Records of locating words and on-screen items:
◇ ◇ ◇ ◇

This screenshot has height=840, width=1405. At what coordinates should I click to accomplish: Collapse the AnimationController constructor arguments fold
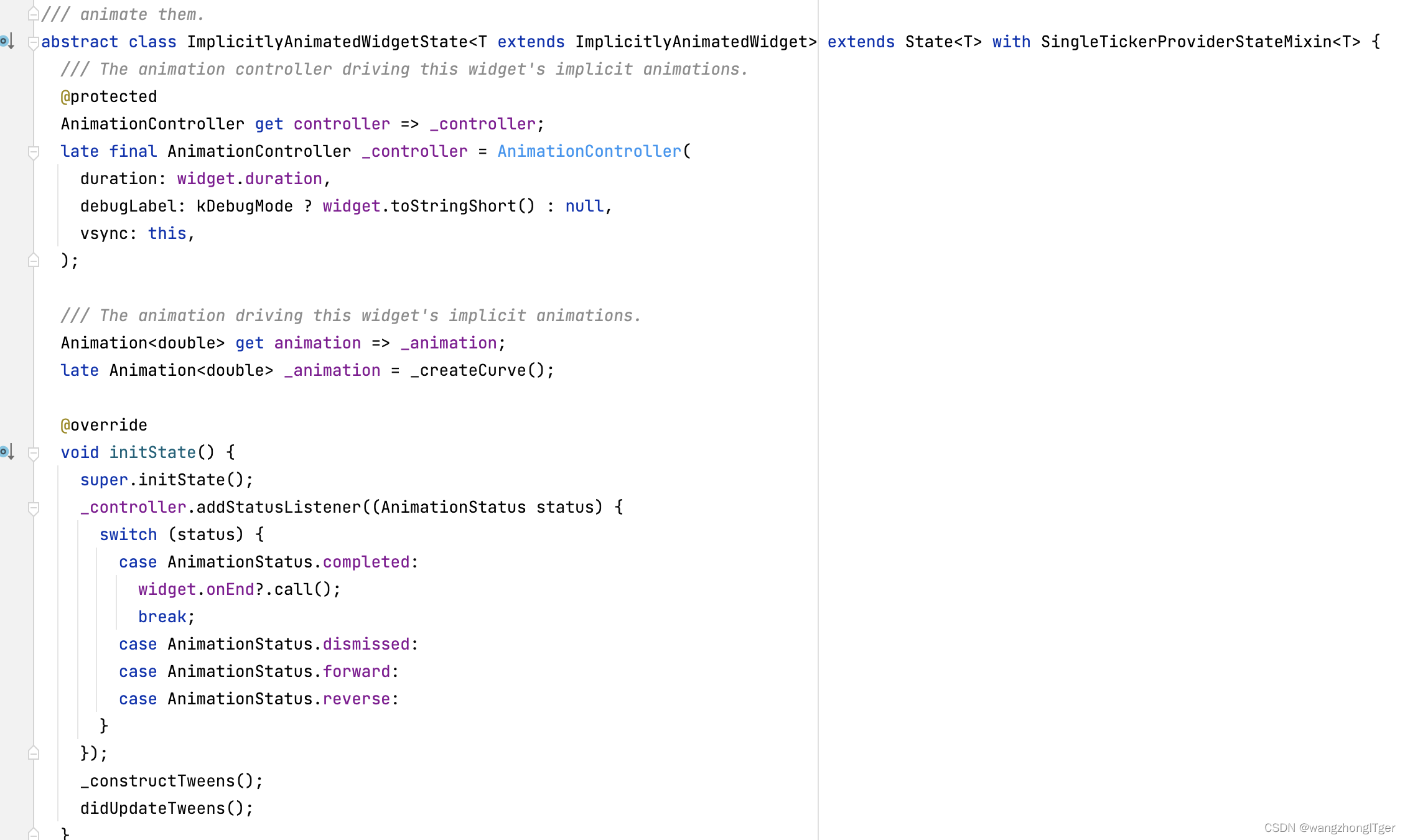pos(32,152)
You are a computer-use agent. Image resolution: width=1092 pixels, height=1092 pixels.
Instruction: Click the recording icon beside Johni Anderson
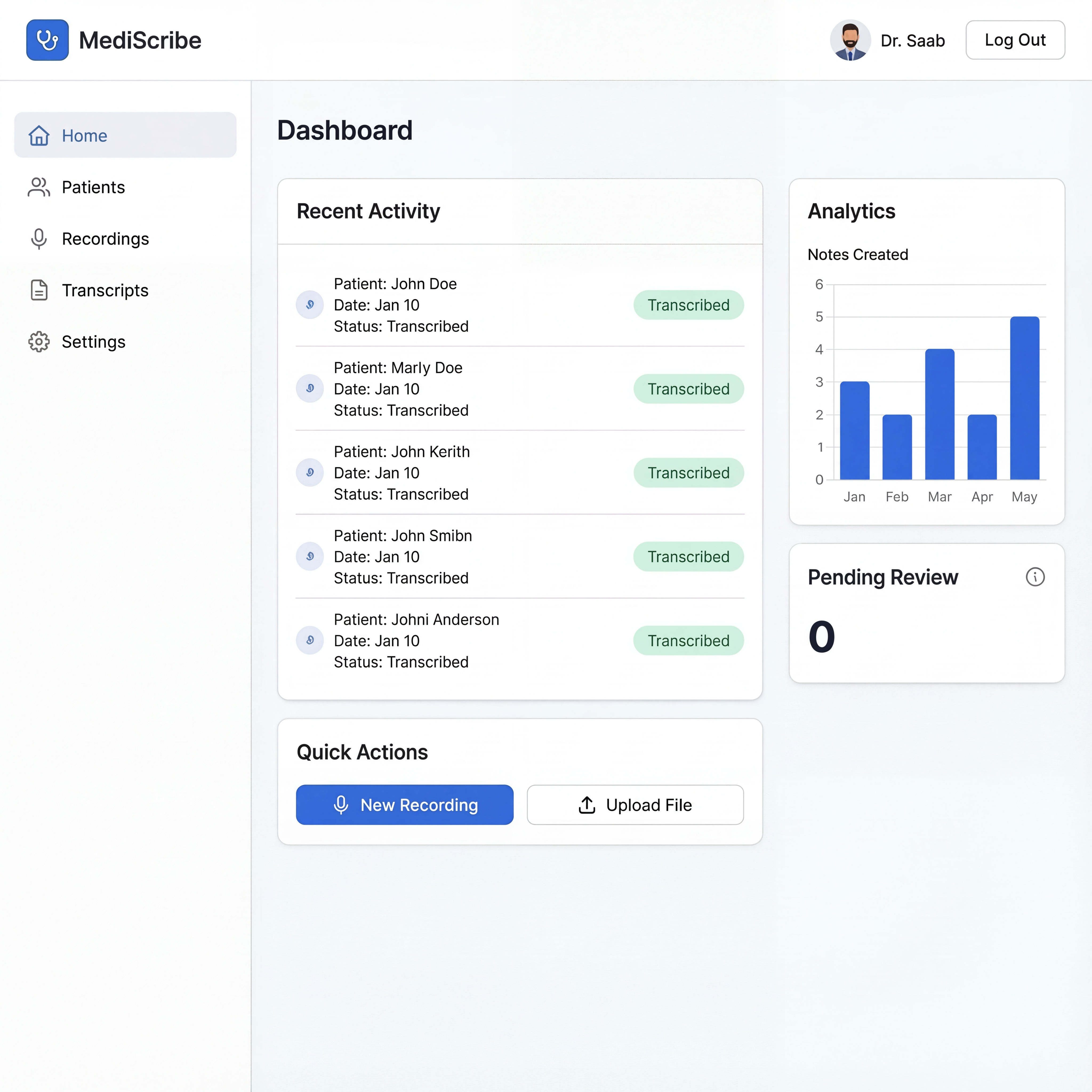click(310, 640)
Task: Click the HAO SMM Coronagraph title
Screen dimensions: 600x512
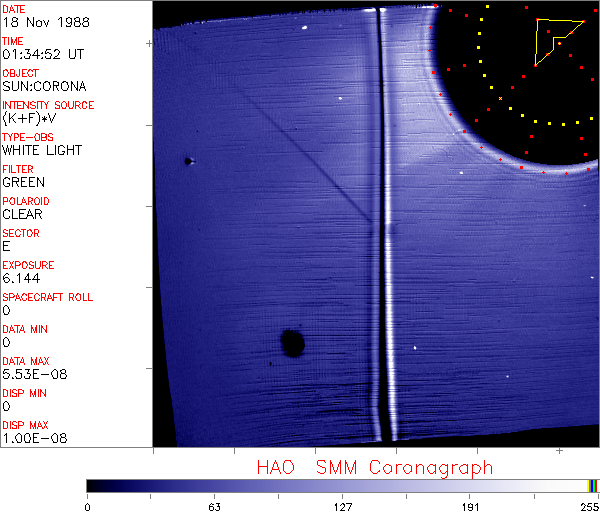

◇ ◇ ◇ ◇

*Exercise description*.
Can you rewrite all the entries above as a numbered list, skipping any blank lines and leaving the pictures out?

*Exercise result*.
1. This screenshot has height=840, width=1405. At what coordinates should I click to accomplish: Collapse the AnimationController constructor arguments fold
2. pos(32,152)
3. You are a computer-use agent. Image resolution: width=1092 pixels, height=1092 pixels.
4. Instruction: Click the recording icon beside Johni Anderson
5. click(310, 640)
6. Task: Click the HAO SMM Coronagraph title
7. Screen dimensions: 600x512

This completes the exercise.